Texas Pizza Restaurant Shut Down after Employee Puts Laxatives on Pizza

When dining out, I live by one very important rule: Do not anger the people who are handling your food! I've worked in too many restaurants and seen too many disgustingly atrocious things done to the food of customers to risk having my food tampered with by a disgruntled worker. Residents of Springtown, Texas, have been left wondering if their food was ever "doctored" since the health department has shut down Mr. Jim's Pizza after it was discovered that employees added the extra and unwanted ingredient of laxatives to at least one pizza.

According to a report on Fox4, an employee of Mr. Jim's Pizza bragged on social media about putting Miralax on a pizza that was eaten by a coworker who was unaware of the "prank." Fox4 adds:

When questioned by police, the employees said they never put Miralax on any pizzas that were made for customers. The City of Springtown Health Inspector was contacted, and the restaurant had its health permit pulled. The restaurant is shut down until it can be re-inspected on Monday.

Raise your hand if you believe that the employees were 100 percent honest when questioned by the police. After having worked in multiple pizza restaurants, my hands are clenched firmly by my side (well, they would be if I weren't typing at the moment).

Fair warning: there are some generalities and stereotypes ahead. If you are easily offended, keep reading because this will be good for you.

In my experience at six different pizza restaurants (four different chains that will remain unnamed), as a general rule, there are three types of employees: 1) high school and college students, 2) people working a second job for quick cash, 3) drug addicts.

Of those three groups, two are not known for their critical thinking skills nor for their ability to regulate their emotions. While working as a driver coordinator at one restaurant, I discovered that some of my drivers kept tip logs. And by "some of my drivers," I mean those who fit under categories 1 and 3; drivers in category 2 did not (or they were at least smart enough not to tell me about it). If a customer didn't tip or tipped poorly, the drivers would write their name and address down. After discovering this, I asked what that information was used for. One driver smirked, "You don't want to know."

I immediately replied, "If I catch a driver with a tip log from here on out, that driver is fired immediately. All of our customers should be treated the same."
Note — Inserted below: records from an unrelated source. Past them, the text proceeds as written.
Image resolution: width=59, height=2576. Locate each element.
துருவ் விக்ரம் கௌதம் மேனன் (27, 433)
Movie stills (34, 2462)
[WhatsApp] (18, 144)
While saying that, I knew, of course, that I was spitting into the wind. Unlike my drivers who were no doubt spitting (or worse) into non-tipping customers' pizzas, my proverbial spitting was not going to hit its intended target. No amount of lecturing about ethics from their boss was going to stop pizza delivery drivers from spitting on pizzas if they already believed it was their right to do so. However, as a supervisor, I did my best to ensure that customers' food wasn't tampered with, and found reasons to fire several drivers whom I suspected of believing that they had the right to enact their own version of justice on those who stiffed them (if proof had been available, I would've turned them over to the authorities).

When I first started working in the pizza industry as a college student, I didn't have the authority nor the developed ethics to respond appropriately to the behavior I saw around me. The things I've witnessed and heard of cause me to be overly diligent in making sure that the food service employees I interact with are happy with me. Granted, at times there is no accounting for maliciousness or just downright evil.

My point is that the service industry doesn't always employ the most upstanding of citizens and it's important for customers to be proactive in protecting themselves from food tampering. One way to do that is to patronize local businesses with owners who are active in the day-to-day running of their business and who take pride in customer service. In my experience, involved owners do a good job of weeding out bad employees and keeping deviant behavior in check. Let's hope that the owners of Mr. Jim's Pizza learn from this and do a better job of keeping tabs on their employees — assuming they have any customers left after the health department allows them to reopen, that is.